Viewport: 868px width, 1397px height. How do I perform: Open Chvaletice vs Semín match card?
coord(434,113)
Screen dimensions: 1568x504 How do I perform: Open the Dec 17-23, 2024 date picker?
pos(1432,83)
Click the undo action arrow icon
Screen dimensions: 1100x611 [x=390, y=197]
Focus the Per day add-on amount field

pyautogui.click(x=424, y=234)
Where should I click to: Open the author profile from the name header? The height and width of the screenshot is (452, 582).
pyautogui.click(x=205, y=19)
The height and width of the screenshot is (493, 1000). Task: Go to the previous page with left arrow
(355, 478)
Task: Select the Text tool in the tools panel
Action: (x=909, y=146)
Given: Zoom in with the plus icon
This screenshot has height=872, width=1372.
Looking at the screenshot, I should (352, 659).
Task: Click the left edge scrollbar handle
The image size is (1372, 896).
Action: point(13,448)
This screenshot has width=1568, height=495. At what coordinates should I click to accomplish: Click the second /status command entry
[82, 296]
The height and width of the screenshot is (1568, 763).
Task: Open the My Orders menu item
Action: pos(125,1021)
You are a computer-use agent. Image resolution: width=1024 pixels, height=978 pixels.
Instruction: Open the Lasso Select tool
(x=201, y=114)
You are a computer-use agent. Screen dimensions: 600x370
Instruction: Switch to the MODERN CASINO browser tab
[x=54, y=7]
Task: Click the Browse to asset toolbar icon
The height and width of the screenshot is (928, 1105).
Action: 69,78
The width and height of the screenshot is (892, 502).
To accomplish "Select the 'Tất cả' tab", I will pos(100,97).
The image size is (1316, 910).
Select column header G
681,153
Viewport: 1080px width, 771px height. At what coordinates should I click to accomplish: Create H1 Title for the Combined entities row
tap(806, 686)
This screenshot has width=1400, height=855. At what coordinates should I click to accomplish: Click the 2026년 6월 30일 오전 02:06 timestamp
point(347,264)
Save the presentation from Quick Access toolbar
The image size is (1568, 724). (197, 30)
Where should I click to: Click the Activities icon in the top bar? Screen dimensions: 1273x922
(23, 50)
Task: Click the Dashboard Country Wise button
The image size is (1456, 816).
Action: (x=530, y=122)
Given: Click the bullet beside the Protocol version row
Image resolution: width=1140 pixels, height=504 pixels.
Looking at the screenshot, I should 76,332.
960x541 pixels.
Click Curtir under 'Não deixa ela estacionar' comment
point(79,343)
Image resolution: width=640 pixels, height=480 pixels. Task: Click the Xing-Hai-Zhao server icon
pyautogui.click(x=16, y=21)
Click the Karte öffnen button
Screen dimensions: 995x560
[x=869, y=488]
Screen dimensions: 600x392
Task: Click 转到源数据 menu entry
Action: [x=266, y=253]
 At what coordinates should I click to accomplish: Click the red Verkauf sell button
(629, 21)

# Task
If a line in the material holds "Given", copy it.

# Task solution
Given: Zoom in with the plus icon
Given: Click the bullet beside the Protocol version row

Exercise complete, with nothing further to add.